# taz.de -- Zweite S-Bahn-Stammstrecke in München: Der Trend geht zum Zweittunnel
       
       > Der Bau hat längst begonnen. Trotzdem versuchen Hauseigentümer weiterhin,
       > ein S-Bahn-Milliardenprojekt gerichtlich zu verhindern.
       
 (IMG) Bild: Viele Münchner versuchen noch immer, das Projekt zu stoppen, obwohl der Bau schon begonnen hat
       
       München taz | Es geht um viel Lärm und Dreck an diesem Mittwoch im
       Sitzungssaal 5 des Verwaltungsgerichts München. Lärm und Dreck, mit dem
       Anwohner über Jahre zu rechnen haben, während Bayerns derzeit größtes
       Verkehrsprojekt, die zweite Stammstrecke der Münchner S-Bahn, gebaut wird.
       Spatenstich war 2017, doch in diesem Jahr geht es richtig los. Dann fahren
       die Laster auf, kommen Maschinen mit so schönen Namen wie Schlitzwandfräse,
       Turmdrehkran und Bentonitanlage zum Einsatz.
       
       Schallgutachter referierten vor dem 22. Senat des Bayerischen
       Verwaltungsgerichtshofs über Bodenabsorptionswerte, Schallausbreitungswege
       und Messverfahren, über ISO 9613-2 und VDI 2719. Nicht weniger als 78
       Beweisanträge brachten die Kläger in das Verfahren ein. Die Kläger, das
       sind die zwei Eigentümer eines Hauses am Orleansplatz, wo die neue
       S-Bahn-Station des Ostbahnhofs gebaut werden soll, und eine
       Wohnungseigentümergemeinschaft, deren Häuser von den Arbeiten in den
       Maximiliansanlagen am rechten Isar-Hochufer betroffen sind.
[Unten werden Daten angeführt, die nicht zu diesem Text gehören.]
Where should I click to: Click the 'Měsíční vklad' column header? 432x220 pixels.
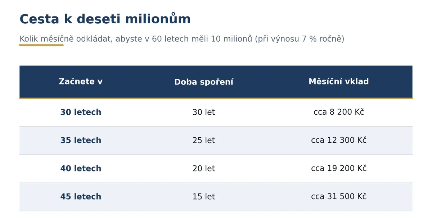pyautogui.click(x=339, y=82)
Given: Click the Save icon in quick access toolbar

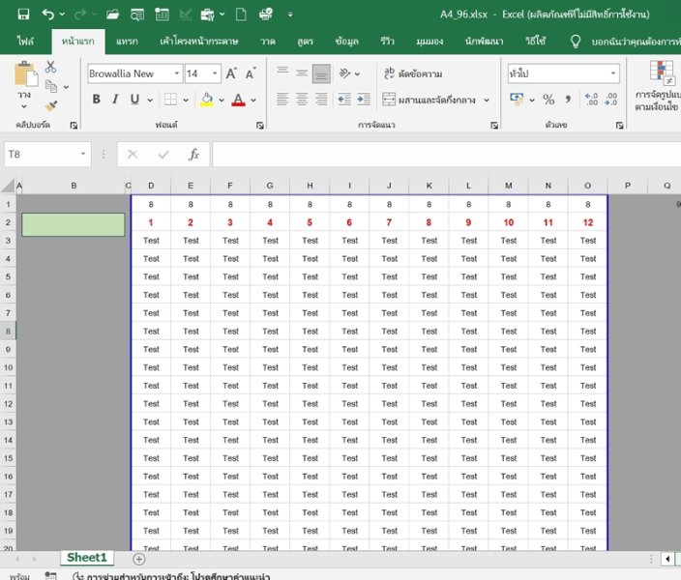Looking at the screenshot, I should (x=23, y=15).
Es ist ein
       Kampf der Dreikäsehochs gegen Goliath: Beklagte ist die Bundesrepublik
       Deutschland, Eigentümerin der S-Bahn-Betreiberin Deutsche Bahn.
       
       „Nein, es geht nicht um Lärm und Dreck“, sagt Sabine Zimmermann, eine der
       Klägerinnen. Für sie ist die Stammstrecke ein Unding. Sie stellt das ganze
       Projekt infrage. In der Tat ist die Stammstrecke alles andere als
       unumstritten. 15 Jahre dauert die Planungsphase nun, diskutiert wird über
       den unterirdischen Bypass schon seit den frühen Neunzigern.
       
       Denn mit der jetzigen elf Kilometer langen Stammstrecke zwischen Pasing im
       Westen und dem Ostbahnhof hat man 1972 ein Nadelöhr geschaffen, das dem
       Verkehrsaufkommen bereits nach kurzer Zeit nicht mehr gewachsen war. Fast
       alle S-Bahnen Münchens verkehren auf dieser Strecke, knapp tausend am Tag.
       
       ## Fast doppelt so viele Züge wie bisher
       
       Zwischen Ost- und Hauptbahnhof soll die neue Stammstrecke nun für
       Entlastung sorgen. Sieben Kilometer lang, vierzig Meter tief, derzeit vier
       Milliarden Euro teuer. Hier sollen Expresslinien verkehren, außer dem
       Marienhof wird es keinen Zwischenhalt geben. Insgesamt, so rechnen die
       Planer vor, könnten fast doppelt so viele Züge wie bisher fahren.
       
       Zu den Pluspunkten zählen die Befürworter auch Verbesserungen für die
       Umlandgemeinden. So soll der heute übliche 20-Minuten-Takt dort teilweise
       durch einen 15- oder 10-Minuten-Takt ersetzt werden. Und auch die
       Flughafenanbindung, in München beliebtes Thema hämischer Kommentare, soll
       besser werden. Nur noch 28 Minuten dauert es dann vom Marienhof zum
       Flughafen. Bisher dauert die Fahrt ab Hauptbahnhof rund 40 Minuten.
       
       Die Kritiker sind zahlreich. Sie stoßen sich an den immensen Kosten und
       daran, dass nur das Nadelöhr vergrößert werde, weiterhin aber alle
       Fahrgäste durch die City geschickt werden. Die Hauptprobleme sehen sie
       jedoch in den Außenbezirken. Eine Ringbahn und der Ausbau der
       S-Bahn-Außenäste seien wirksamer, wenn man der Pendlerflut Herr werden
       wolle.
       
       Privat- und Geschäftsleute zogen vor Gericht. Mehr als zwei Dutzend
       Prozesse sind mittlerweile abgeschlossen, teils wurde das
       Eisenbahn-Bundesamt zum Schutz der Anwohner verpflichtet. Nur für den
       Stadtteil Haidhausen sind noch zwei Klagen anhängig, die nun in dem
       Verfahren vor dem Verwaltungsgerichtshof verhandelt werden.
       
       ## Die Münchner haben die schlimmsten Staus
       
       Auf einem der Tische im Saal liegt die Abendzeitung. Schlagzeile: „Raus aus
       der Stau-Falle!“ Es ist das Thema der Lokalnachrichten an diesem Tag. Eine
       amerikanische Studie hat Daten über die Staus in der ganzen Welt vorgelegt.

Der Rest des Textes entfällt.